Die Story beginnt witzig und abgedreht, aber trotzdem nicht unglaubwürdig.

Cosima, 44 Jahre alt, 1 Sohn der bereits auf eigenen Beinen steht, frisch geschieden und schon in den Wechseljahren, bekommt von ihrer Freundin Bille einen Besuch bei der Wahrsagerin Frau Nasila geschenkt. Dieser Besuch katapultiert die selbstbewusste Cosmia geradewegs ins Jahr 1954.
Cosima muss sich dort zurechtfinden und das ist gar nicht so einfach, denn in Deutschland ist eine Frau 9 Jahre nach Kriegsende so gut wie gar nichts wert.
Sie darf muss Kochen, Putzen und Einkaufen, aber wehe sie kocht das Falsche oder sie wirtschaftet nicht richtig, dann bekommt sie Schläge und niemanden interessiert es.
Frauen sollten nicht arbeiten, sondern die Kinder hüten, sie dürfen keine Verträge unterschreiben und brauchen für alles die Zustimmung ihrer Männer.
Cosima kann und will sich dieser „Männergesellschaft“ nicht anpassen und ruft zur Frauenbewegung auf.

Der Roman ist lustig aber auch schockierend, denn das was beschrieben wird war Alltag für viele unserer Omas und Uromas, sie waren abhängig von ihren Männern und es gab nur einige wenige, die sich gegen dieses ungerechte Verhalten durchsetzten konnten.

Es werden Themen angesprochen, wie z.B. Verhütung, Aufklärung, häusliche Gewalt und Abtreibung.
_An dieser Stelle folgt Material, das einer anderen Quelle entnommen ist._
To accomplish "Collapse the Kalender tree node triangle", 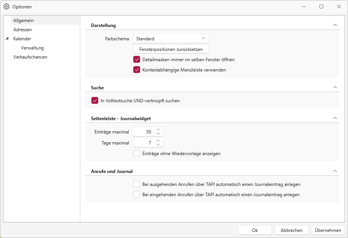I will click(x=7, y=38).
Und es war wirklich interessant, wenn auch nicht neu, zu lesen wie verklemmt man früher damit umgegangen ist.

Der Schreibstil hat mir gut gefallen, locker und leicht liest sich das Buch in einem Rutsch.
Was mir nicht so gut gefallen hat, war das Ende. Viel zu überstürzt und das Handeln von Cosima im Bezug auf Paul war für mich nicht nachvollziehbar. Warum ist sie jetzt in ihn verliebt? Weil er gut aussieht? Denn sein Handeln ist nicht groß anders als das vieler Männer im Jahr 1954, er ist ein echter Macho.

Auch der Grund für die Aufgabe die Cosima erledigen muss erschließt sich mir nicht.
Fazit:
Ein netter Roman für Zwischendurch dem am Ende leider das gewisse Etwas fehlt.

Wer hinter dem Pseudonym Pia Osterwald steckt konnte ich nicht erkennen. Hat jemand einen Tipp?